# PROVIDED TEXT start

在 2014年10月29日星期三UTC+8下午2时47分23秒,Samdy Sun写道:

dormando

unread,
Oct 31, 2014, 3:01:06 AM10/31/14
to memc...@googlegroups.com
Hey,

How are you reproducing this? How many connections do you typically have
open?

It's really bizarre that your curr_conns is "5", but your connections are
disabled? Even if there's still a race, as more connections close they
each have an opportunity to flip the acceptor back on.

Can you print what "stats settings" shows? If it's adjusting your actual
maxconns downward it should show there...

Samdy Sun

unread,
Oct 31, 2014, 5:40:35 AM10/31/14
to memc...@googlegroups.com
@Dormando,
  
  I try my best to reproduce this in my environment, but failed. This just happened on my servers. 

  I use "stats" command to check the memcached if it is available or not. If the memcached is unavailable, we will not send request to it. 

  This is what I feel strange when my curr_conns is "5" and memcached can't recover itself. I think "conn_new" call maybe fail, and it call "close(fd)" directly, not "conn_close()"? Such as below?

  1. malloc fails when "conn_new()"
  2. event_add fails when "conn_new()"
  3. other case?

  Take notice of that I build "memcached" on 32-bit system and it runs on 64-bit system. Additionally, I use "-m 4000" for memcached's start.

  Thanks,
  Samdy Sun

在 2014年10月31日星期五UTC+8下午3时01分06秒,Dormando写道:

dormando

unread,
Oct 31, 2014, 12:30:29 PM10/31/14
to memc...@googlegroups.com
Hey,

32-bit memcached with -m 4000 will never work. the best you can do is
probably -m 1600. 32bit applications typically can only allocate up to 2G
of ram.

memcached isn't protected from a lot of malloc failure scenarios, so what
you're doing will never work.

-m 4000 only limits the slab memory usage. there're a lot of buffers/etc
outside of that. Also the hash table, which is measured separately.

# PROVIDED TEXT end

**WRITTEN REQUEST 1**
Using the memcached thread, decide whether each statement agrees with it. Answer yes or no for each, and quote the deciding words.
(a) Samdy Sun managed to reproduce the problem in their own environment.
(b) According to dormando, 32-bit applications typically can allocate only up to 2G of RAM.
(c) The -m 4000 setting limits all of memcached's memory use, including the hash table.
**WRITTEN REQUEST 2**
Use the memcached thread to answer each question.
(a) Which command does Samdy Sun use to check whether memcached is available?
(b) What -m value does dormando call probably the best that can be done?
(c) What value did curr_conns show?

# DATASET ROWS start

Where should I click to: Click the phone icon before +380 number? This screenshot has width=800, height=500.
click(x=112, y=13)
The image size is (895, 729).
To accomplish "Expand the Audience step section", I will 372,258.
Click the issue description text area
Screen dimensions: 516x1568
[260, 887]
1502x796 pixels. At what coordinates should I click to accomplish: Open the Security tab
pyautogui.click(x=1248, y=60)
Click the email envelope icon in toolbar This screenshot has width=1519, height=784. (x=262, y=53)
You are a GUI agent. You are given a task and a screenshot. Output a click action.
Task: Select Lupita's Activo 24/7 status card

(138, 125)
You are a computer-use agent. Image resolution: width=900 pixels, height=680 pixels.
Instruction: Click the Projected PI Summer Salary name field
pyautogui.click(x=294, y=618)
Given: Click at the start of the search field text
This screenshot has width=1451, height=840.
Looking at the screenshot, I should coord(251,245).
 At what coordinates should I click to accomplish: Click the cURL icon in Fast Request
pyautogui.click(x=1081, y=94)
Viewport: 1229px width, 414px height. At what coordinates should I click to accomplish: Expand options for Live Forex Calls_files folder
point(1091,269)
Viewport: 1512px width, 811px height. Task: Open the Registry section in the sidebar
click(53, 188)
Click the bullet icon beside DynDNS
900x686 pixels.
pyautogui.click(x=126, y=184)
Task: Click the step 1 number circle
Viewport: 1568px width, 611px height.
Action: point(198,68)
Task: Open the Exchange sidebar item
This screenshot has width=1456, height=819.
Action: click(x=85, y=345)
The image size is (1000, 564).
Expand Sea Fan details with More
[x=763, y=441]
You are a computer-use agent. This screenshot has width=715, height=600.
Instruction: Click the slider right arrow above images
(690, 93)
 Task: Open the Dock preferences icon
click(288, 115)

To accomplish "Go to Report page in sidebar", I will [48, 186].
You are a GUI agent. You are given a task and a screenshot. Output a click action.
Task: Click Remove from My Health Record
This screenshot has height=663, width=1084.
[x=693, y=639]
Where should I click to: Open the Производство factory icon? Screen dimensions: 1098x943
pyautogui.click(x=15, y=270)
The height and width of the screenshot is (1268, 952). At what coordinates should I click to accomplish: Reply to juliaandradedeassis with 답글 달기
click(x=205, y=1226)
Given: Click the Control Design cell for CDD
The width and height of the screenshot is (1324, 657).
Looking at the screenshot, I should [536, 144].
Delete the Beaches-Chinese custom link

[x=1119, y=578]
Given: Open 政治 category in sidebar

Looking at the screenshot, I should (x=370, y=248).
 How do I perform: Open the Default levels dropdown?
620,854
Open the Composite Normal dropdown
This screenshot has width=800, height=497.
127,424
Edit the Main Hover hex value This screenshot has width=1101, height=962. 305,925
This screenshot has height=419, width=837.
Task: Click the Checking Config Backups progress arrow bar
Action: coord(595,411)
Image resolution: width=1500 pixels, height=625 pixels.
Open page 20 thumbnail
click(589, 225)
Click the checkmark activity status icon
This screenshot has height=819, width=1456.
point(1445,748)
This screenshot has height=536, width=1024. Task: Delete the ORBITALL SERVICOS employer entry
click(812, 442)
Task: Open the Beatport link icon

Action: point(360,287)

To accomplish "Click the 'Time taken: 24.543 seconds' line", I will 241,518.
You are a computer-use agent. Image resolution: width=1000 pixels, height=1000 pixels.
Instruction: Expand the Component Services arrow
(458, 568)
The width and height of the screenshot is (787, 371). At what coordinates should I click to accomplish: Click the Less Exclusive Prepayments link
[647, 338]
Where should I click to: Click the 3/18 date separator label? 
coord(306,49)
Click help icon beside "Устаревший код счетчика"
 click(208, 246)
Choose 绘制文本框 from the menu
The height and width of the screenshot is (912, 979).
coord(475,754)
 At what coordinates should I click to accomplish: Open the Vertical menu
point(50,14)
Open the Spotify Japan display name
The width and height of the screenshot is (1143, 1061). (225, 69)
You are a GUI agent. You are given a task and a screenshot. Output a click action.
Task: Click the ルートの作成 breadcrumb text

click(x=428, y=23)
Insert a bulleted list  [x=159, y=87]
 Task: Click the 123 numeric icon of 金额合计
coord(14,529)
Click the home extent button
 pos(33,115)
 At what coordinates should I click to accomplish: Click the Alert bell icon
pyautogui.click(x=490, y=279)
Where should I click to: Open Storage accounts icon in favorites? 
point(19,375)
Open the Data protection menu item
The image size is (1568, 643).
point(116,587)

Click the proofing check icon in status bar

# DATASET ROWS end

**WRITTEN RESPONSE 1**
(a) No: "I try my best to reproduce this in my environment, but failed."
(b) Yes: "32bit applications typically can only allocate up to 2G of ram."
(c) No: "-m 4000 only limits the slab memory usage" and "Also the hash table, which is measured separately."

**WRITTEN RESPONSE 2**
(a) The "stats" command.
(b) -m 1600.
(c) "5".